## Exercise tasks
A – Can you rewrite the records from the line with "Toggle the first cursor pointer button" to the line with "should pyautogui.click(x=206, y=128).", both included, as a Markdown table with the columns Row and Line, leaving out blank lines?
B – Could you extend the passage on Rosa Parks' funeral from the point where it stops?

Buses were crucial to the pageantry of the event and trailed her coffin around the country.  Sixty Parks family members and dignitaries traveled from Montgomery to DC aboard three Metro buses draped in black bunting. Once in DC, a vintage bus also dressed in black followed the hearse, along with other city buses, for a public memorial at the Metropolitan African Methodist Episcopal Church. The procession to and from the Capitol Rotunda included an empty vintage 1957 bus. The Henry Ford Museum in Dearborn, Michigan offered free admission the day of her funeral so visitors could see the actual bus “where it all began.”

Parks’ body also served as important function—brought from Detroit to Montgomery to Washington DC and then back to Detroit for everyone to witness. Her body became necessary for these public rites, a sort of public communion where Americans would visit her body and be sanctified. This personal moment with Parks’ body became not simply a private moment of grief and honor but also a public act of celebrating a nation who would celebrate her. Having her body on view in the Capitol honored Parks as a national dignitary while reminding mourners that their experience was sponsored by the federal government. Look how far the nation has come, the events tacitly announced, look at what a great nation we are.  A woman who had been denied a seat on the bus fifty years earlier was now lying in the Capitol.  Instead of using the opportunity to illuminate and address current social inequity, the public spectacle provided an opportunity for the nation to lay to rest a national heroine and its own history of racism.

## Data lines

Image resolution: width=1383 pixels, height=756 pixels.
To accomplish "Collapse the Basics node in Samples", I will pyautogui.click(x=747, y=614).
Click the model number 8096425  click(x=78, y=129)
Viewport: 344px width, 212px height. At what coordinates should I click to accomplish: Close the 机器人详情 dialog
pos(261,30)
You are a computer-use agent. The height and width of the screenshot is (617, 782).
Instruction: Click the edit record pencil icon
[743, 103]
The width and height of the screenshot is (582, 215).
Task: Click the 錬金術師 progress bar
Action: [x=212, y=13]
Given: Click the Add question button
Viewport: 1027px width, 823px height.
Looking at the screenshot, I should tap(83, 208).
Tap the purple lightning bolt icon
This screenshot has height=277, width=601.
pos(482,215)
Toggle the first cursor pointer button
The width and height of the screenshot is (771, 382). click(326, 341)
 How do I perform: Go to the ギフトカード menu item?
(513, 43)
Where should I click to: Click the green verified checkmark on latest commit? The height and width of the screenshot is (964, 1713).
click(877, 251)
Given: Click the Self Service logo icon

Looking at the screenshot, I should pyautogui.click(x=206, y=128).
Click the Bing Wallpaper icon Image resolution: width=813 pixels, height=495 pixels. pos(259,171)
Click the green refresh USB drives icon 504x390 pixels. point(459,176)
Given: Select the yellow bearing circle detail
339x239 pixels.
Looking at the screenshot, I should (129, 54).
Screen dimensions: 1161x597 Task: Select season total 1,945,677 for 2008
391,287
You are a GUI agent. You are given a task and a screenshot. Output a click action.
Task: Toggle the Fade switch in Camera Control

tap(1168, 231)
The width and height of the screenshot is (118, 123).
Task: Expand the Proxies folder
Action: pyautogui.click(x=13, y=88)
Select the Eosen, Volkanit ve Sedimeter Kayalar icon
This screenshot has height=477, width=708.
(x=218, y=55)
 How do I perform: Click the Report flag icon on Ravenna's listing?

## The replies
A –
| Row | Line |
|---|---|
| 1 | Toggle the first cursor pointer button |
| 2 | The width and height of the screenshot is (771, 382). click(326, 341) |
| 3 |  How do I perform: Go to the ギフトカード menu item? |
| 4 | (513, 43) |
| 5 | Where should I click to: Click the green verified checkmark on latest commit? The height and width of the screenshot is (964, 1713). |
| 6 | click(877, 251) |
| 7 | Given: Click the Self Service logo icon |
| 8 | Looking at the screenshot, I should pyautogui.click(x=206, y=128). |

B –
This national honor for Rosa Parks served to obscure the present injustices facing the nation. Less than two months after the shame of the federal government’s inaction during Hurricane Katrina, the public memorial for Parks provided a way to paper over those devastating images from New Orleans.  Laying to rest the history of American racism was politically useful and increasingly urgent.  Parks’ body brought national absolution at a moment when government negligence and the economic and racial inequities laid bare during Katrina threatened to disrupt the idea of a colorblind America. Additionally, in the midst of a years-long war where the Pentagon had forbidden the photographing of coffins returning from Iraq, Parks’ coffin was to be the one that would be seen and honored.

Friends and colleagues noted the irony of such a misappropriation.  Many bemoaned the fact that some of the speakers at the memorials didn’t really know Mrs. Parks, while many friends and longtime political associates weren’t invited to participate.  Some refused to go or even to watch, seeing this as an affront to the woman they had admired, while others felt troubled but attended nevertheless.  Still others, undeterred by the whitewashing, used the events to pay tribute to the greatness of the woman they had known.  Regardless, they saw the nation squandering the opportunity to re-commit itself to the task of social justice that Parks had dedicated her life to.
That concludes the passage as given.